For no reason of my own is an archive display that introduces Justice & Change, a two-year research project exploring the history of the Brent Community Law Centre (BCLC) and the Young People’s Law Centre (YPLC). Bringing together materials from the BCLC and YPLC alongside films from Cinenova and London Community Video Archive and photographic materials from the North Paddington Community Darkroom, the display situates the law centre movement within a wider landscape of grassroots organising — documenting how working-class communities built infrastructures of mutual support, political education and resistance in response to structural inequality.

The Brent Community Law Centre (BCLC) was one of the first community law centres in the UK, founded in 1971 as part of a wider movement that emerged from a lack of accessible legal welfare for working-class communities. Underpinning this work was a central question: what is the role of a lawyer in working-class struggle? In response, BCLC developed an approach to law grounded in collective action rather than individual cases, while redistributing legal knowledge to community organisations across the borough. From this work grew the Young People’s Law Centre (YPLC), a unique initiative within the movement that supported young people facing legal struggles in care, employment, education and the criminal justice system.

For no reason of my own takes its title from a text, If we can’t get our points across… we ought to have a spokesperson for ourselves (1981), which outlines the need for a specialised legal service for young people.

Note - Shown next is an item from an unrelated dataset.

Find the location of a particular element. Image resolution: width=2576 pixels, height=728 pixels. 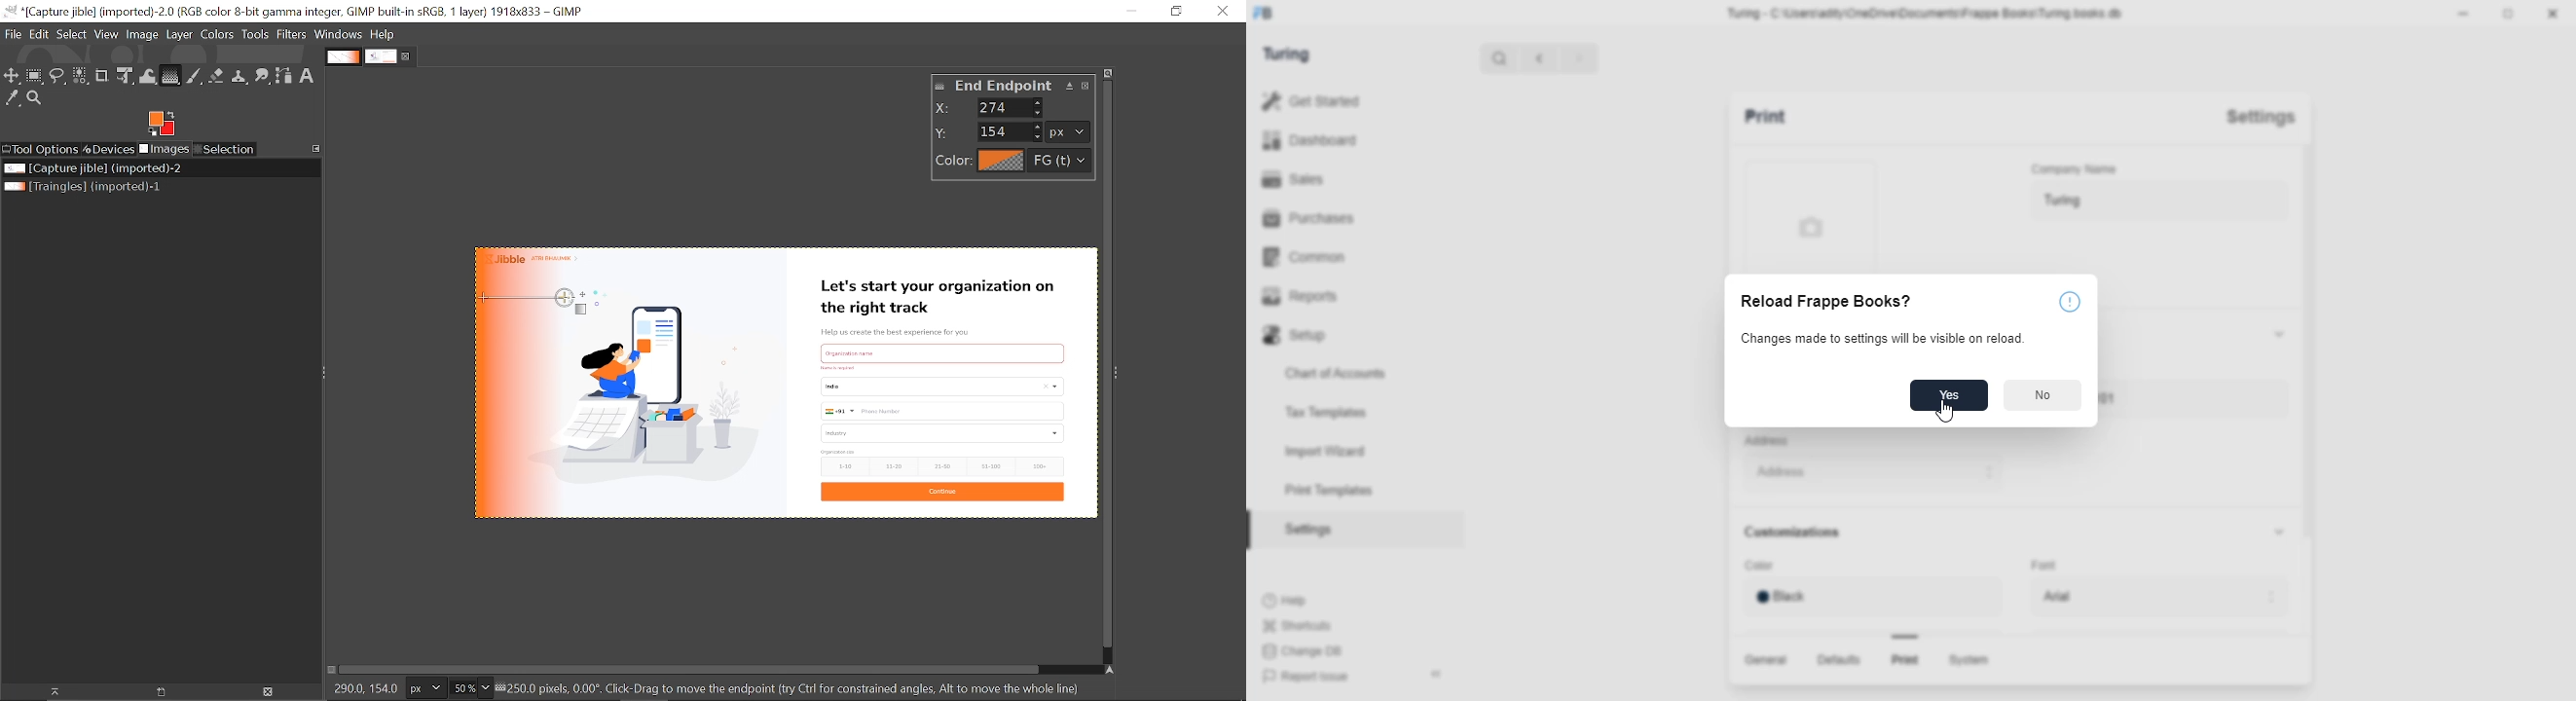

Chart of Accounts is located at coordinates (1343, 372). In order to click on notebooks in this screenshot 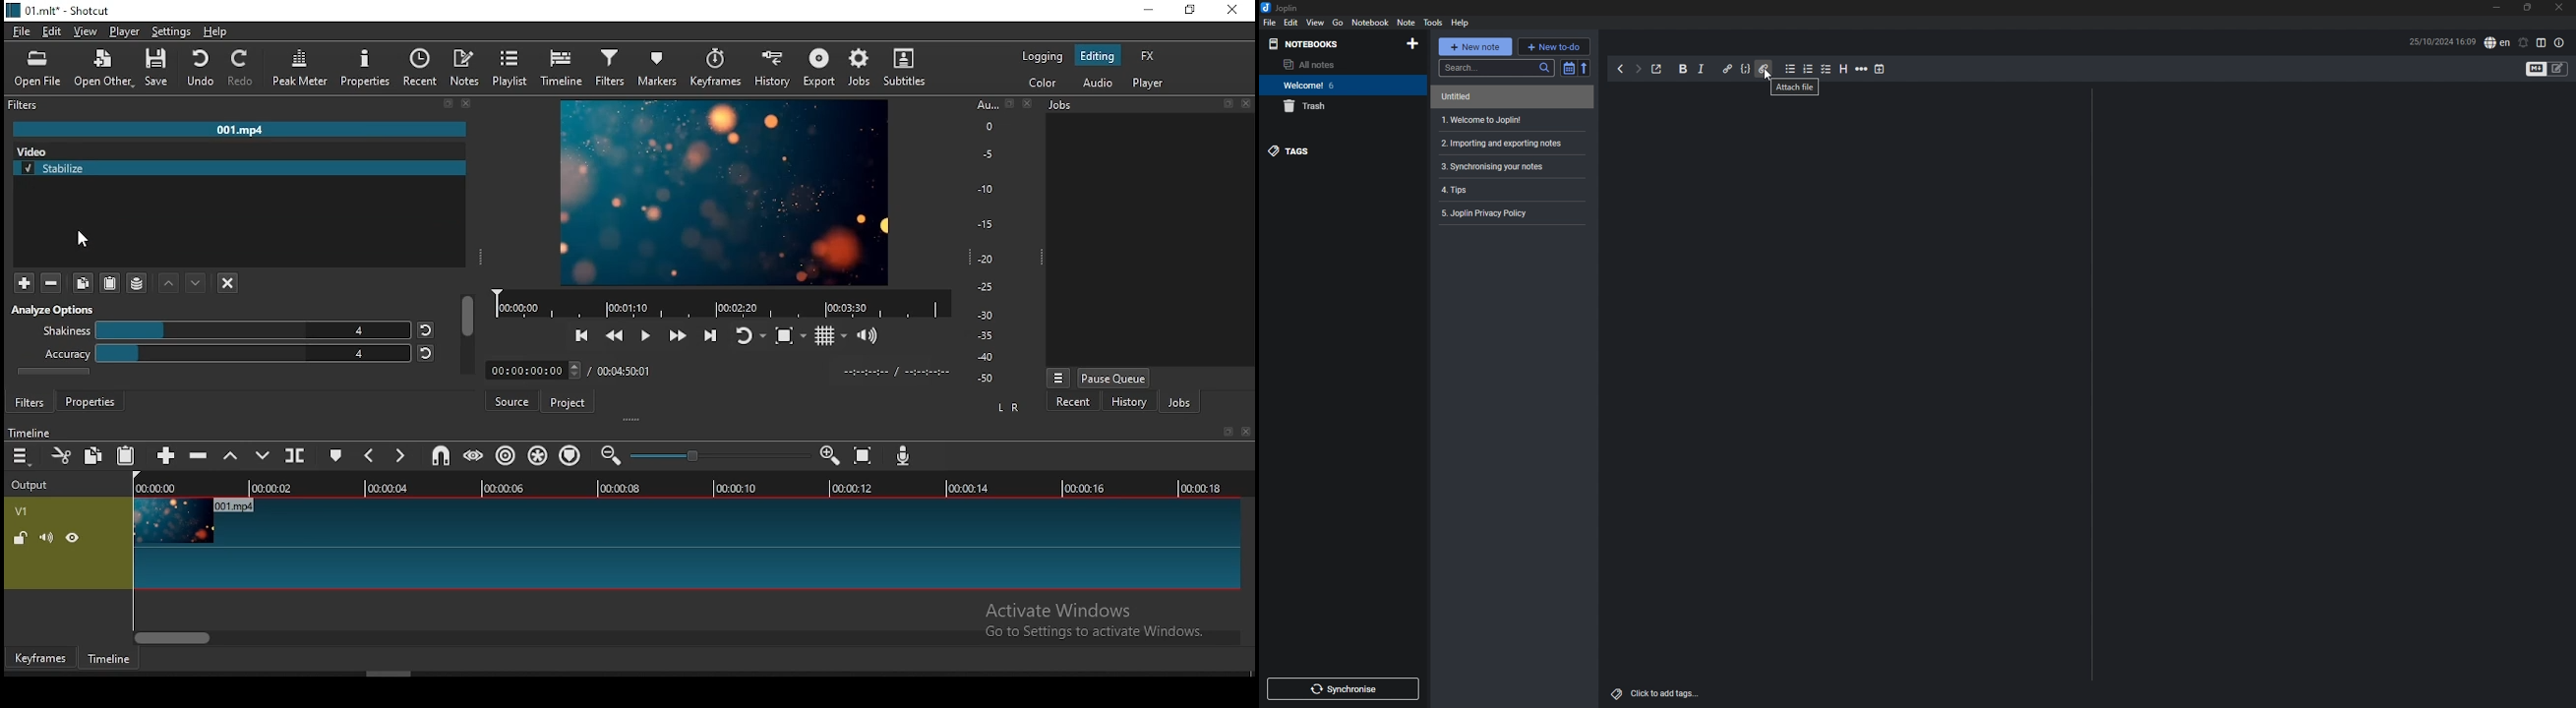, I will do `click(1328, 43)`.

Through correspondence, reports, newspaper clippings, photographs, moving image and paperwork, this presentation traces the conditions that made services like BCLC and YPLC necessary. These archival fragments speak to both legal histories and broader struggles around housing, racism, migration, labour and policing that shaped — and continue to shape — everyday life in Brent and beyond. By placing these materials in dialogue, we ask: what can we learn from collective and community action as a form of justice that extends beyond the limits of legal systems? In a moment when social welfare legal support has been drastically reduced and state violence continues to isolate and dismantle racialised communities, these histories offer both a record of past struggles and a resource for building resistance in the present. In Justice & Change we ask what it means to practice justice as community care, and how learning from these collective responses to harm might inform new forms of solidarity, repair and action.

With thanks to BCLC founders and staff who have supported us in the research and development of the project so far; Jamie Ritchie, Clive Grace, Sian Williams, Irene Grant Bannon, Maureen Vincent and Jeremy Smith.


Justice & Change

Justice & Change is a long-term project exploring how the law shapes our lives, and how communities create justice beyond the limits of our current legal systems.

The project begins with Brent Community Law Centre (BCLC), one of the first community law centres in the UK, founded in 1971 as part of a wider law centre movement that emerged from a lack of legal welfare support available to working-class communities. Underpinning this work was a central question: what is the role of a lawyer in working-class struggle? In response, BCLC developed a unique approach to law that focused on collective action rather than on individual cases whilst also redistributing legal knowledge to community organisations across the borough. From this activity also grew the Young People’s Law Centre (YPLC), which supported young people facing legal struggles in four areas: care, employment, education and the criminal justice system.

Over the next two years, Justice & Change will bring together community partners – No More Exclusions and Redthread – alongside artists, researchers and young people to learn from this history and respond to it creatively. The project will build and activate the BCLC and YPLC archives, record intergenerational oral histories with people connected to the law centre, and commission new work from artists Francesca Telling and Rehana Zaman to be launched in 2027. Together, these activities will form an ongoing public programme of workshops, archival presentations and exhibitions creating spaces for reflection, sharing and collective learning.